• [WHAT YOU SHOULD DO]
The task calls for the line containing "The width and height of the screenshot is (611, 306)." and all later lines, through the end of the entries below, to be set down exactly and without pictures.

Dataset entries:
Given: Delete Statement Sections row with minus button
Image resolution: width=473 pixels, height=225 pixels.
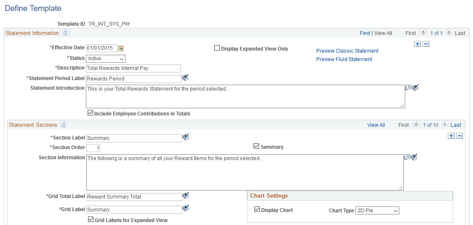Looking at the screenshot, I should click(x=460, y=136).
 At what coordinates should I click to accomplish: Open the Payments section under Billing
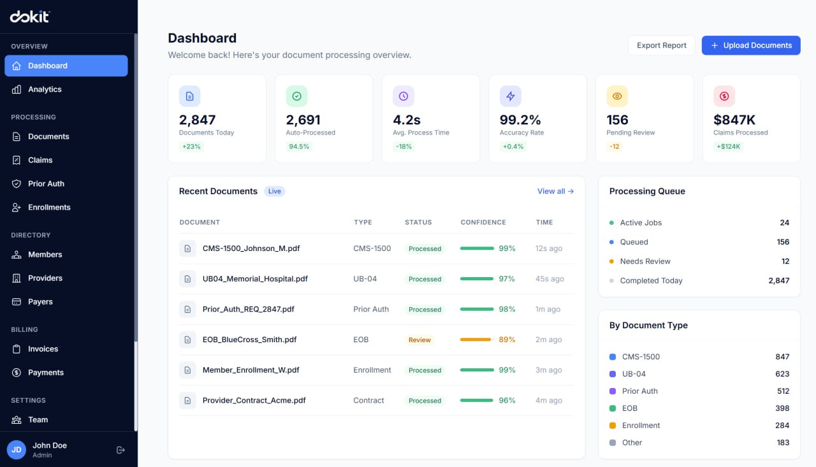point(46,372)
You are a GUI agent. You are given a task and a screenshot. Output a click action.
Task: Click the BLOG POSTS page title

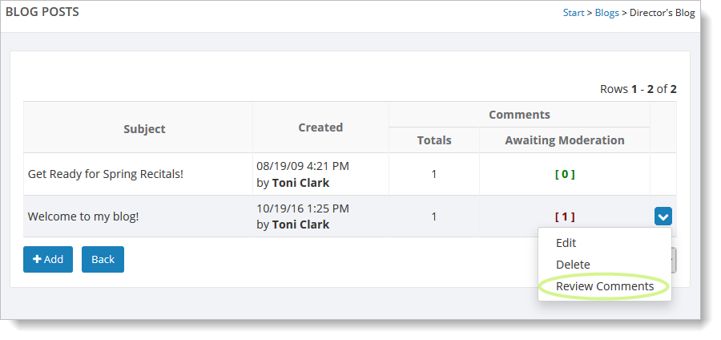coord(42,12)
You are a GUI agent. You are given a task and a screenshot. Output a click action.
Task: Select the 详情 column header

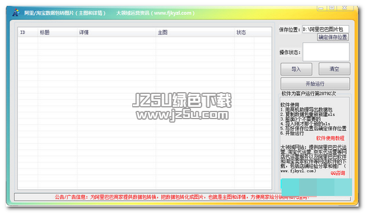pyautogui.click(x=116, y=32)
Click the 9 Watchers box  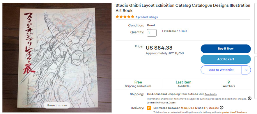pos(229,84)
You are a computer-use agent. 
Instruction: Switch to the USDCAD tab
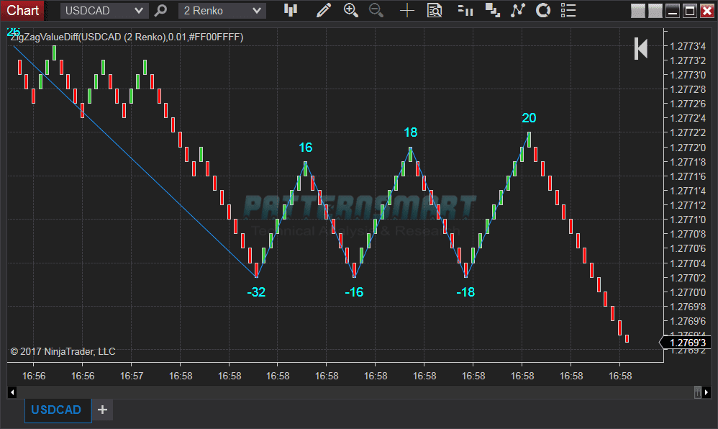pos(57,410)
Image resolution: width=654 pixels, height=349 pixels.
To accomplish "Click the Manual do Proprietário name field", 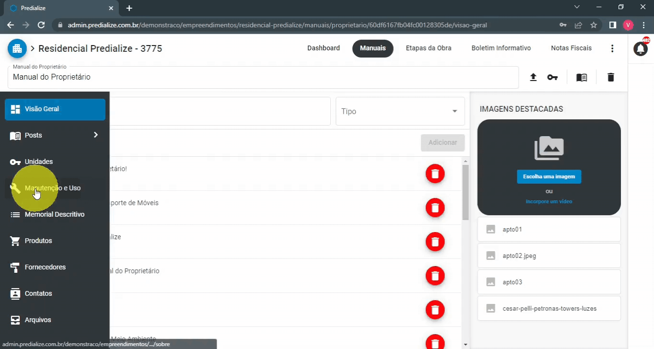I will coord(263,77).
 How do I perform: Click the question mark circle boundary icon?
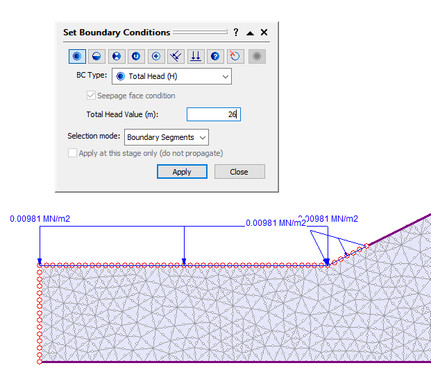pyautogui.click(x=216, y=56)
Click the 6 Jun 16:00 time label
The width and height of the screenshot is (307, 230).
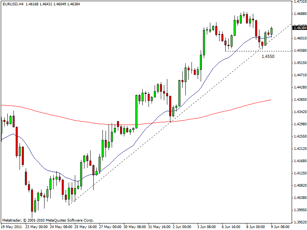[230, 227]
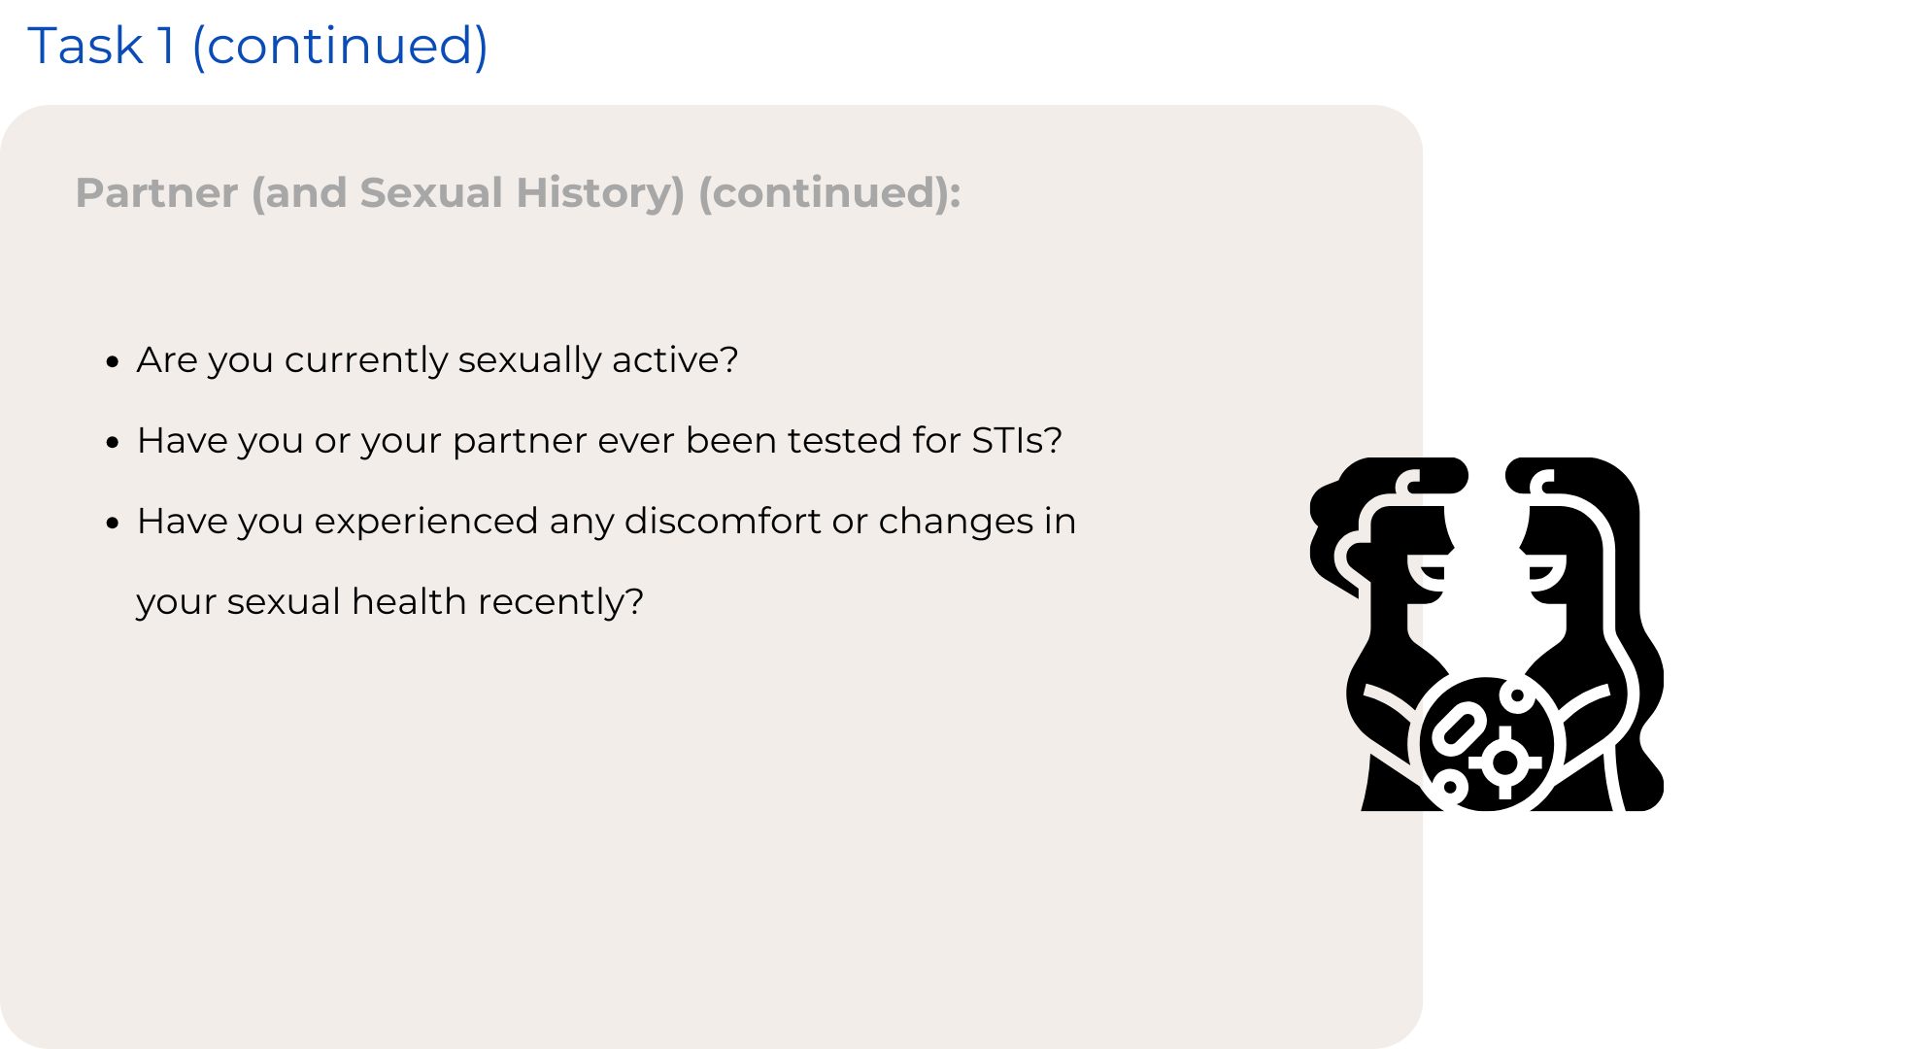Click the small ring atop the virus circle
The width and height of the screenshot is (1923, 1049).
pos(1517,695)
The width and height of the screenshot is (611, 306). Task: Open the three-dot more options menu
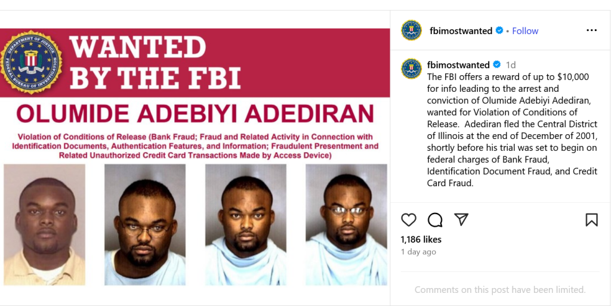point(591,30)
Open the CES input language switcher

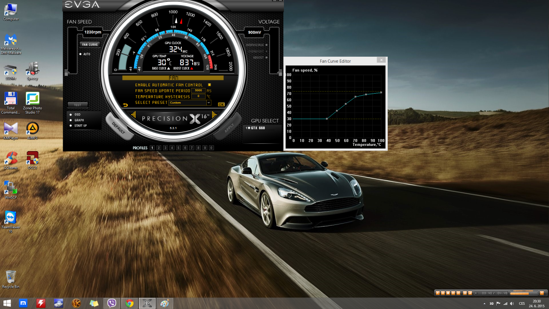pos(522,303)
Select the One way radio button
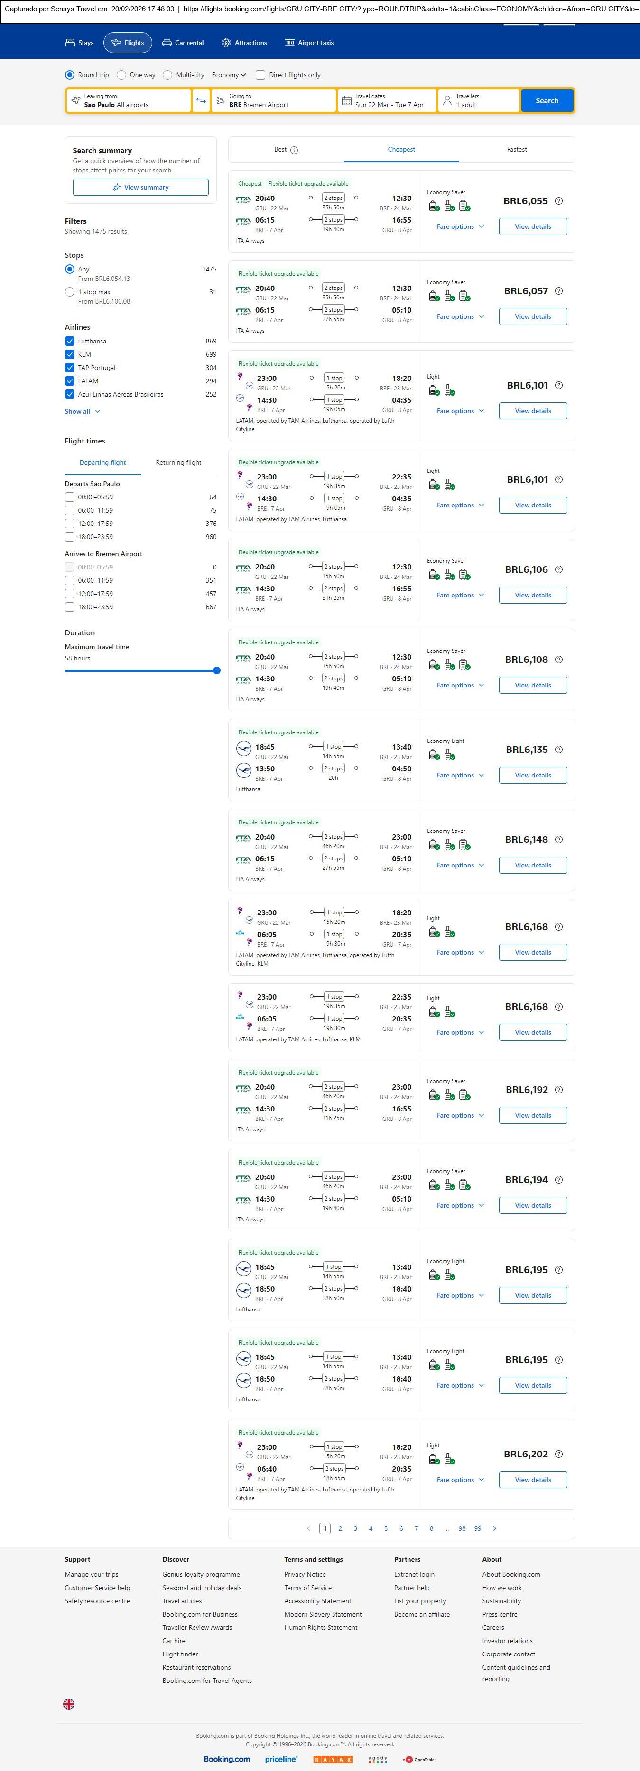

• [RESPONSE TO THE EXERCISE]
The width and height of the screenshot is (611, 306). Task: Open the three-dot more options menu
point(591,30)
Open the CES input language switcher

pos(522,303)
Select the One way radio button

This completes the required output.